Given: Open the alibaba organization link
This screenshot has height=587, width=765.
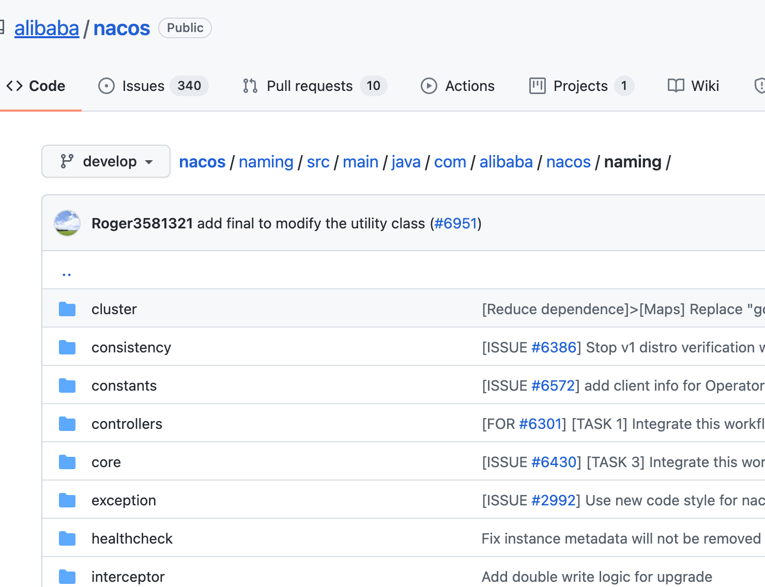Looking at the screenshot, I should [47, 28].
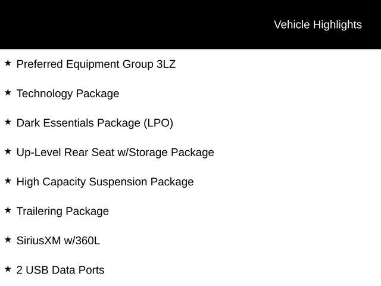Click the Vehicle Highlights header title
The width and height of the screenshot is (381, 286).
pos(318,25)
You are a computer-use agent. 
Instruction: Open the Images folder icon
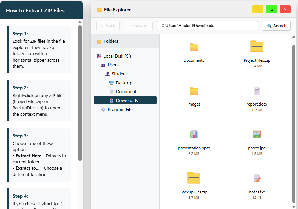194,91
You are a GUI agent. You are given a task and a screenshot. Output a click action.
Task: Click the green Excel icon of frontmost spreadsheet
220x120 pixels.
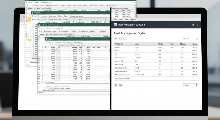coord(46,39)
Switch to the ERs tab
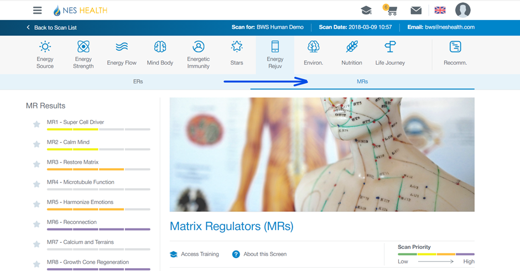The image size is (520, 271). (x=138, y=81)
------------------------------------------------
* [To do] Copy out the whole listing word for word, except for any picture it includes.

* [Exercise answer]
Given: Open the alibaba organization link
This screenshot has height=587, width=765.
Looking at the screenshot, I should [47, 28].
Click the Vehicle Highlights header title
The width and height of the screenshot is (381, 286).
pos(318,25)
You are a computer-use agent. 
Instruction: Open the Images folder icon
194,91
You are a GUI agent. You are given a task and a screenshot. Output a click action.
Task: Click the green Excel icon of frontmost spreadsheet
220x120 pixels.
coord(46,39)
Switch to the ERs tab
The image size is (520, 271). (x=138, y=81)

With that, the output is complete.